**** EXERCISE MATERIAL ****

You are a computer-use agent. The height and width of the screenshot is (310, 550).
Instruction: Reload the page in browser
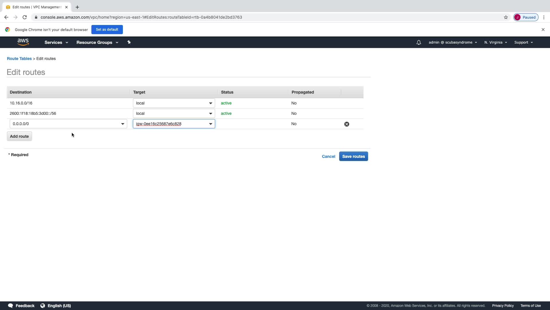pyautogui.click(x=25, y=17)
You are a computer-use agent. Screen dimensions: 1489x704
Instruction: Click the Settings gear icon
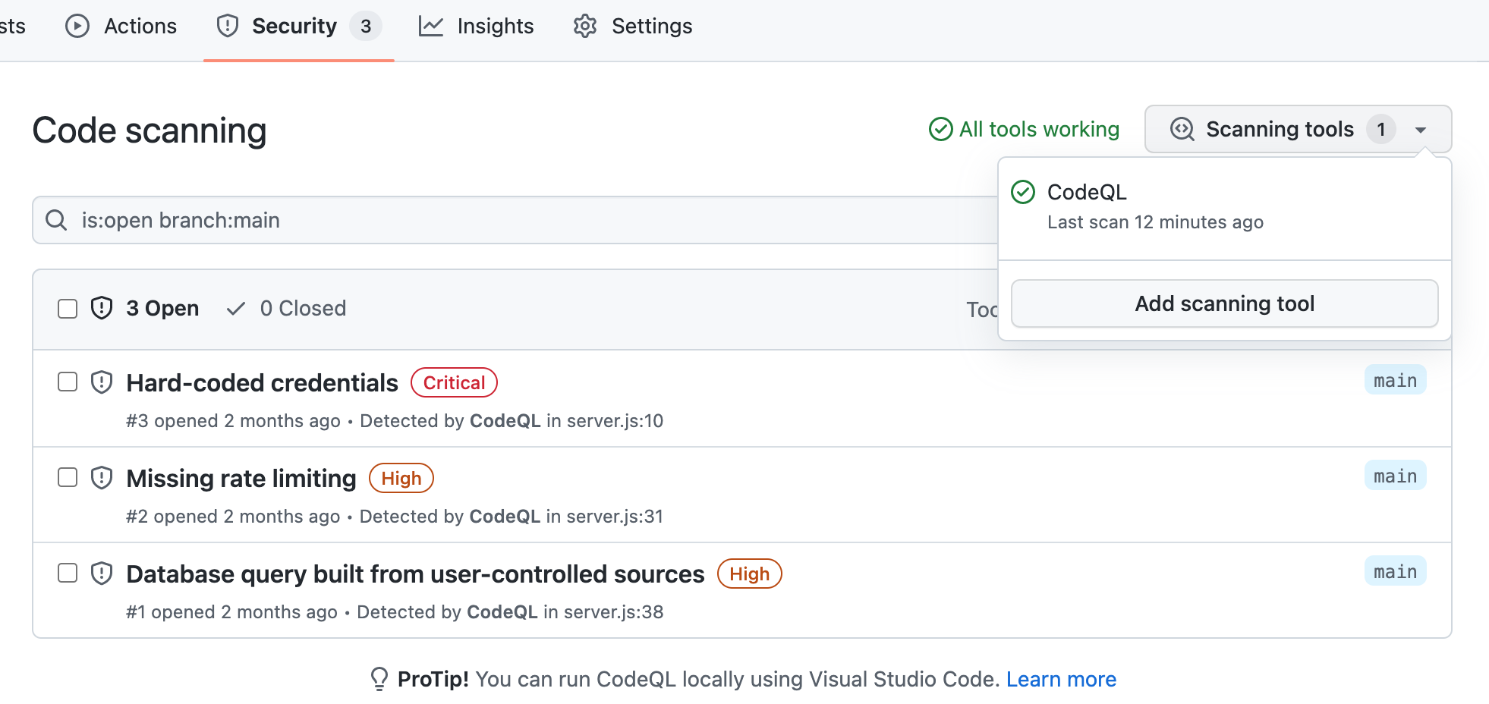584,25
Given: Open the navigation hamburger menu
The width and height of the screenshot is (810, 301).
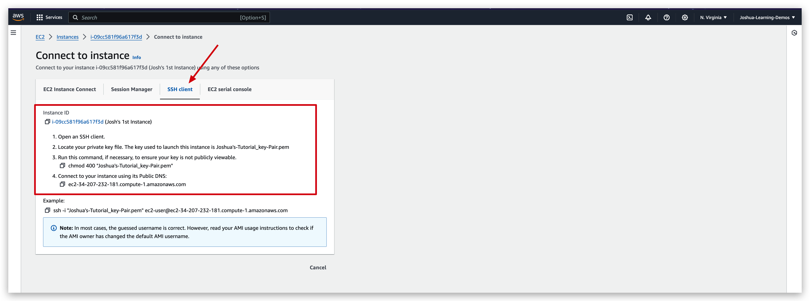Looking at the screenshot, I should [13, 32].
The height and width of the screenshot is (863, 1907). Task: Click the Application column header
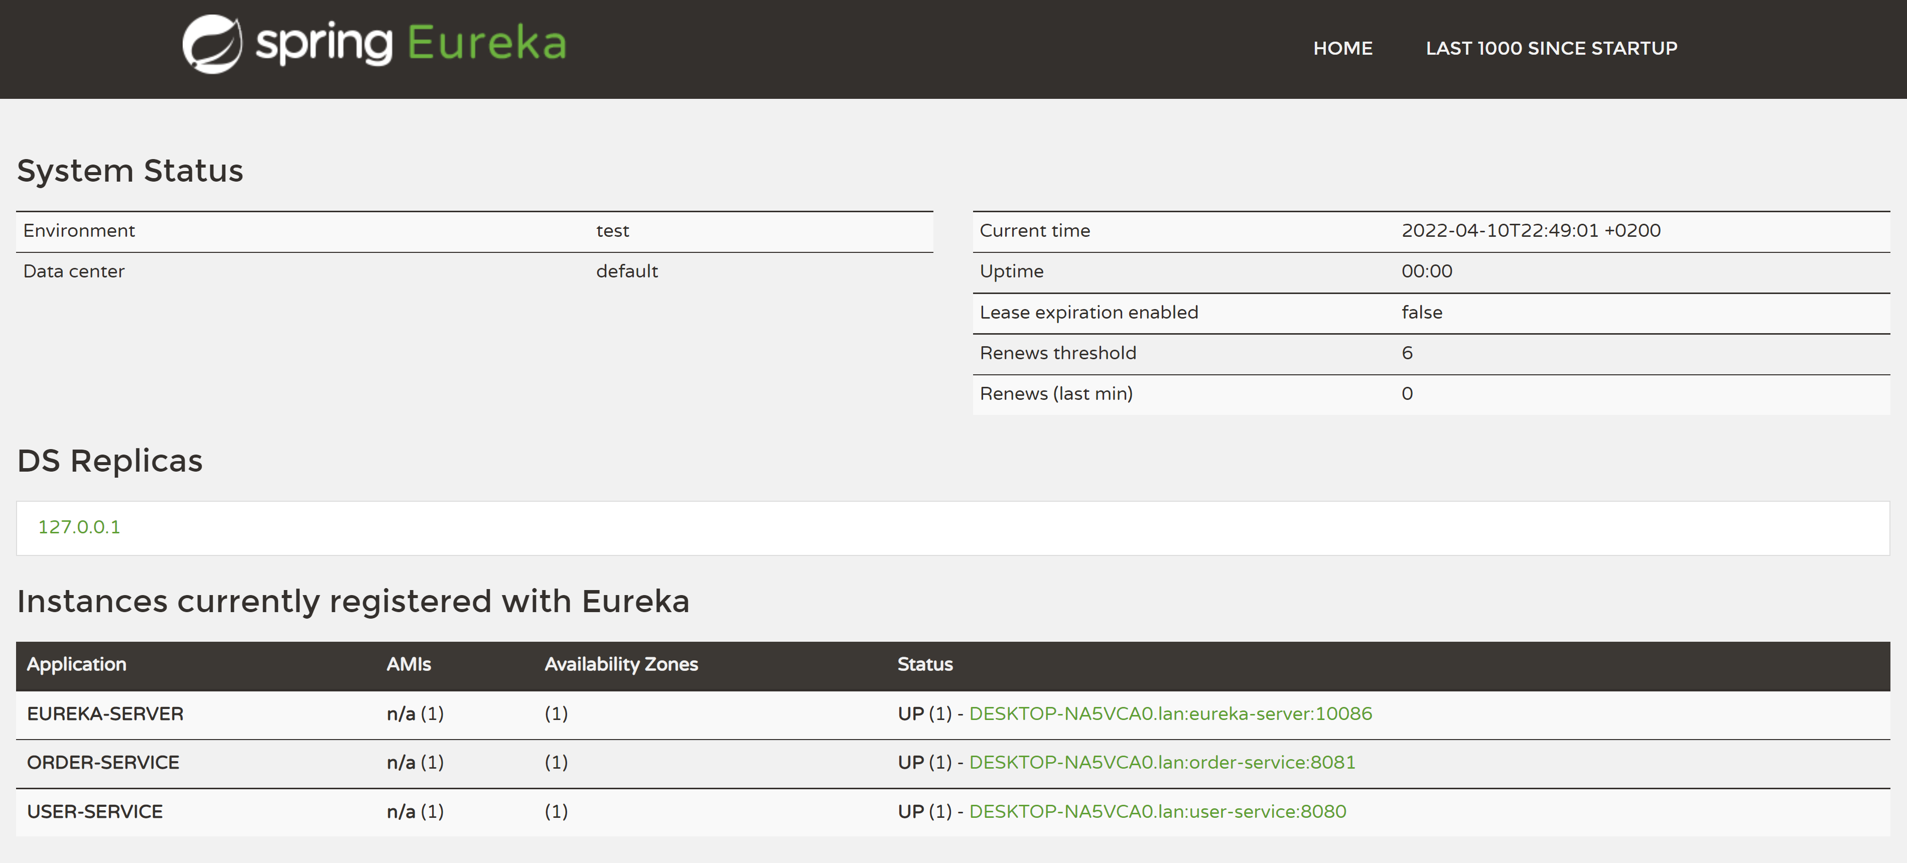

****
**** EXERCISE MATERIAL ****

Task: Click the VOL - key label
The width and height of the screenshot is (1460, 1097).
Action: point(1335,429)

****

> [TO DO] Search the listing for the word "Task". Copy every line in which it occurs.

> [REPLY]
The height and width of the screenshot is (863, 1907). Task: Click the Application column header
Task: Click the VOL - key label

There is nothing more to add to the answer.